• **WHAT NEEDS TO BE DONE**:
Wherever the word "agent" shows up in the data, report the line it sits in.

• **SUPPLIED MATERIAL**:
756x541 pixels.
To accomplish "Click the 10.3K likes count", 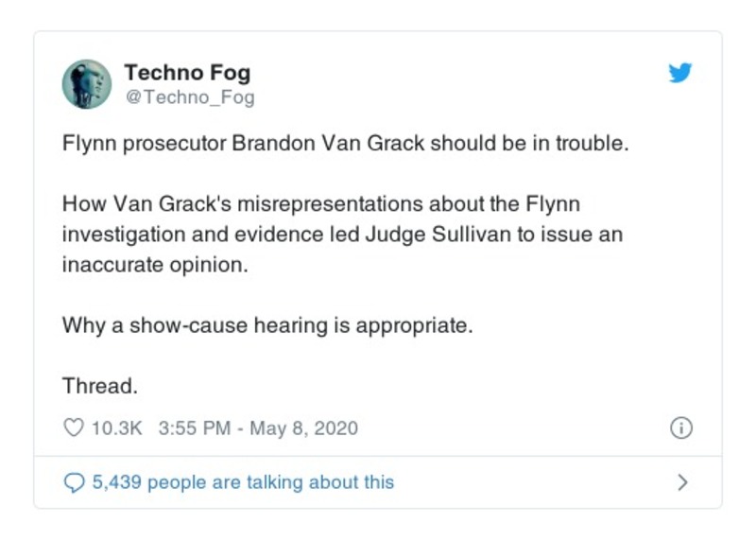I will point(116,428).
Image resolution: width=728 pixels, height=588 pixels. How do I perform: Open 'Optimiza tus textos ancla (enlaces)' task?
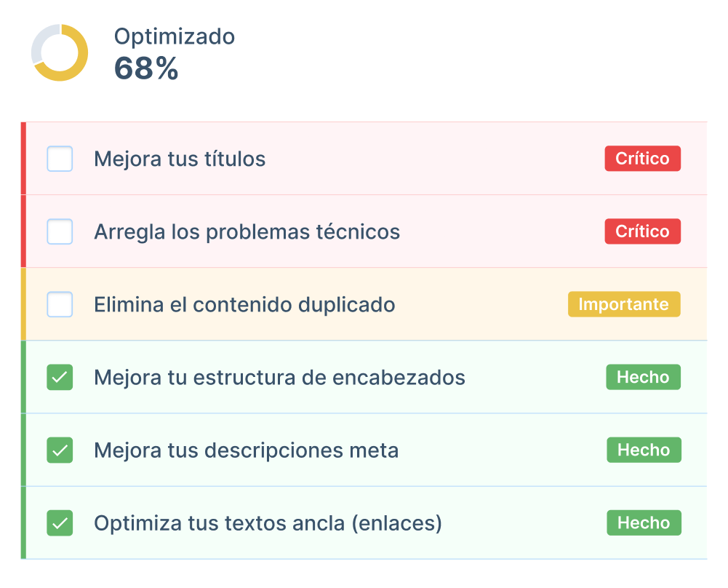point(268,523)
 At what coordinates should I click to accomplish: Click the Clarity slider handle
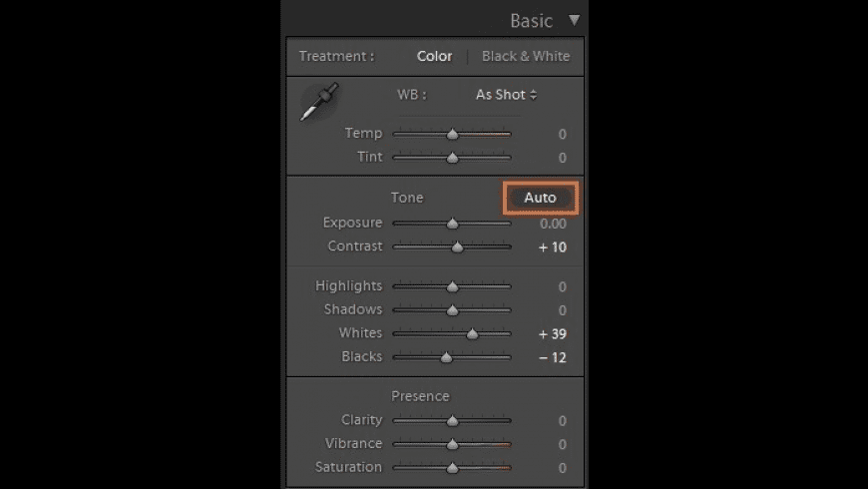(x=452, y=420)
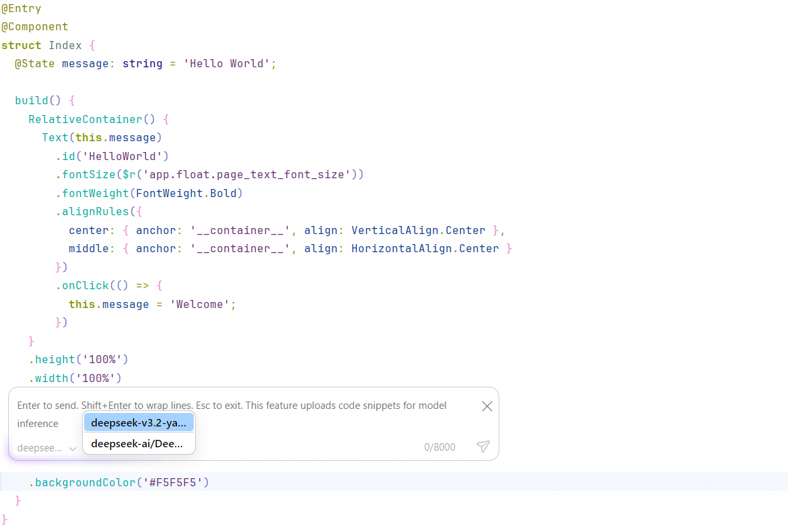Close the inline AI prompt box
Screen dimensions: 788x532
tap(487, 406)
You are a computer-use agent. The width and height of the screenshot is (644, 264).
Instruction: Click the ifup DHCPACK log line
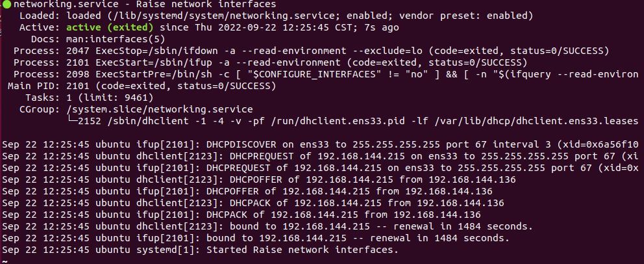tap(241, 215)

--

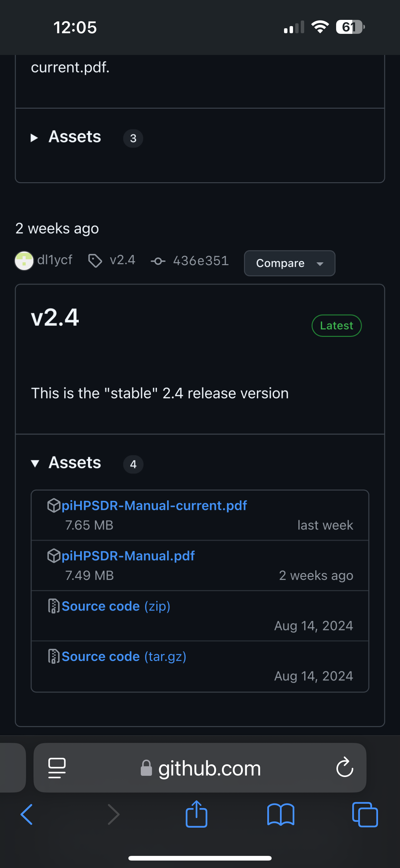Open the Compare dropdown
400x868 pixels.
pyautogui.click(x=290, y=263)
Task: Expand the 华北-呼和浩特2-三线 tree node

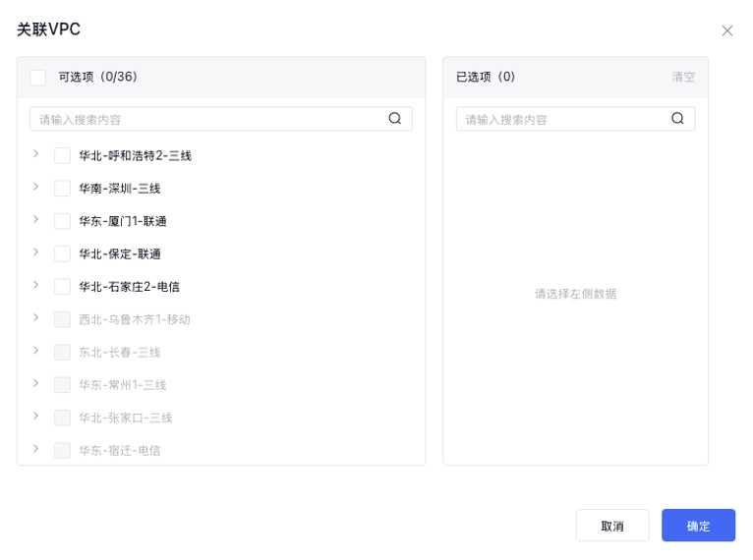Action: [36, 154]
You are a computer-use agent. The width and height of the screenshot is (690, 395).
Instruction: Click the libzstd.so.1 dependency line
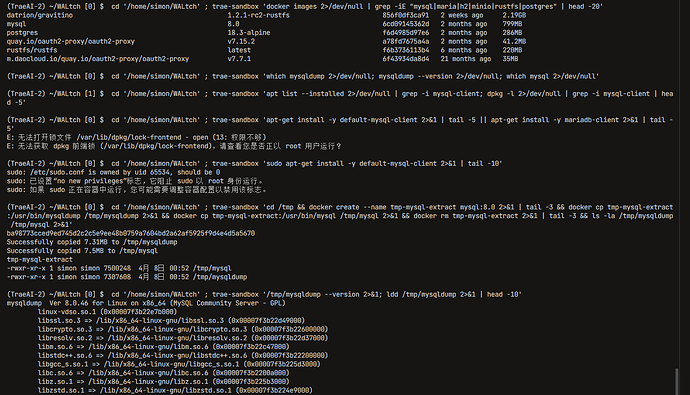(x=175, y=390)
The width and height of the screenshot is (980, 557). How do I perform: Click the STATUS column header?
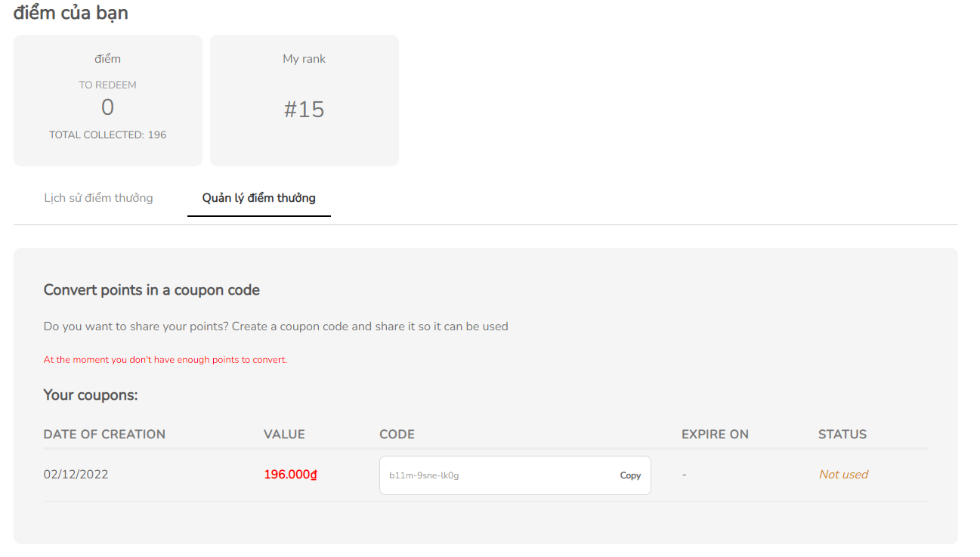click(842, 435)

==

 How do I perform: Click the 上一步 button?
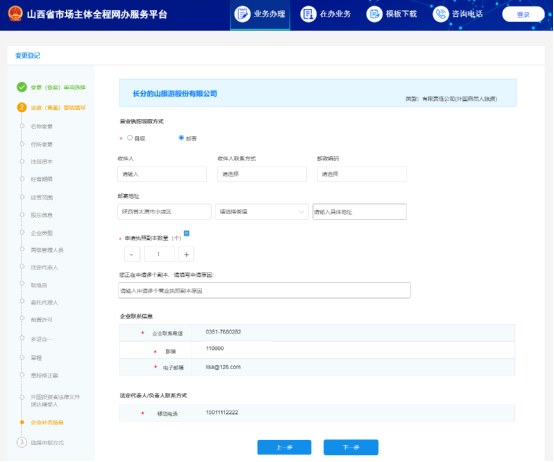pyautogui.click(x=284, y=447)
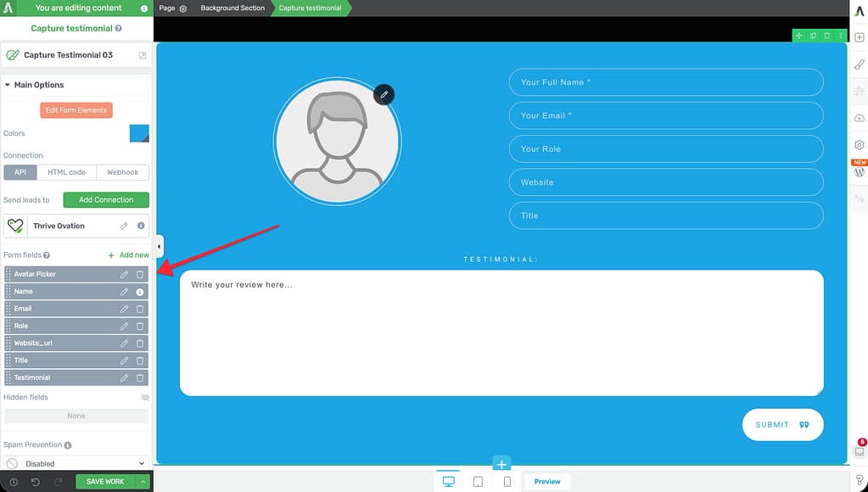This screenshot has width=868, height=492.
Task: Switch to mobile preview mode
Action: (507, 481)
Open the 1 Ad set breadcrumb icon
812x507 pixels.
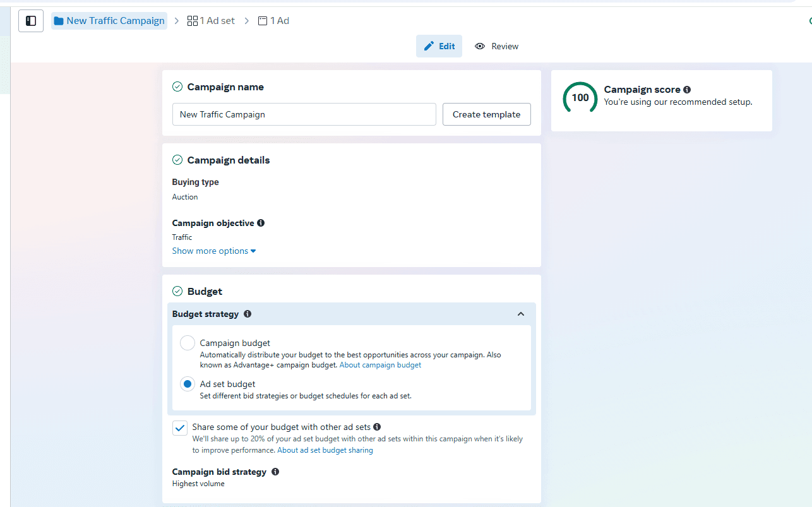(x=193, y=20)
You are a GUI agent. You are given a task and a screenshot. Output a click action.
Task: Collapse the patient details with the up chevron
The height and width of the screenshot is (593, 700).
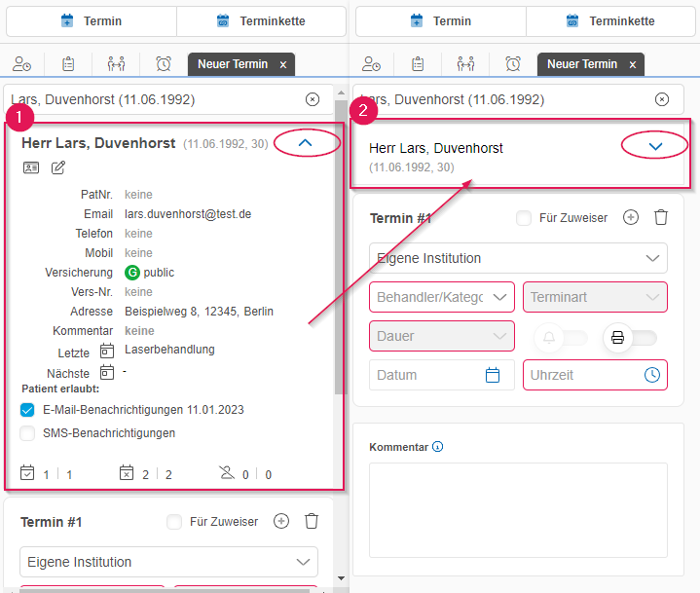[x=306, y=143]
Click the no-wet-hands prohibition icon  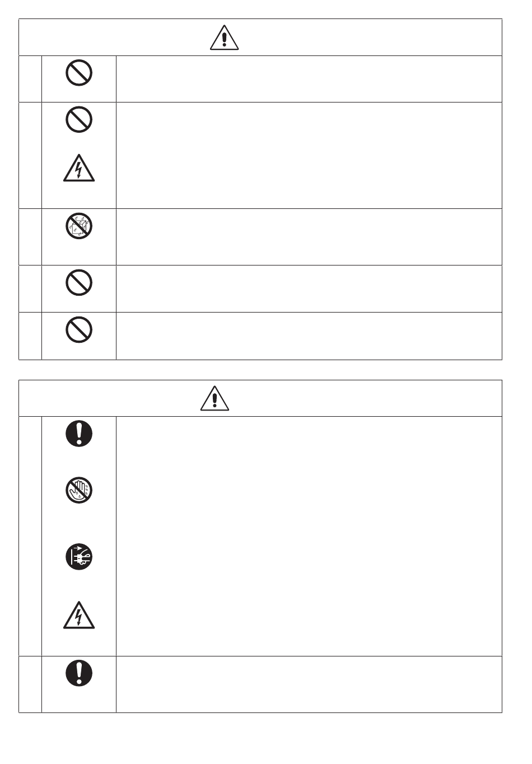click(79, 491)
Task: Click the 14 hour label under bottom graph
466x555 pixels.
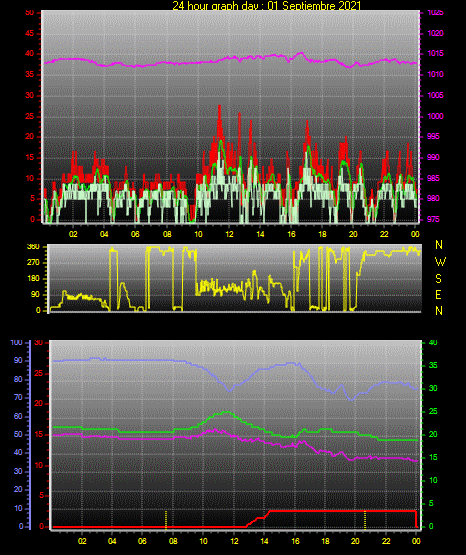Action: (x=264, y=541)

• **YOUR SOLUTION**:
You are a computer-use agent. The width and height of the screenshot is (644, 264).
You are a computer-use agent. The width and height of the screenshot is (690, 395).
You are a GUI agent. You are given a task and a screenshot. Output a click action.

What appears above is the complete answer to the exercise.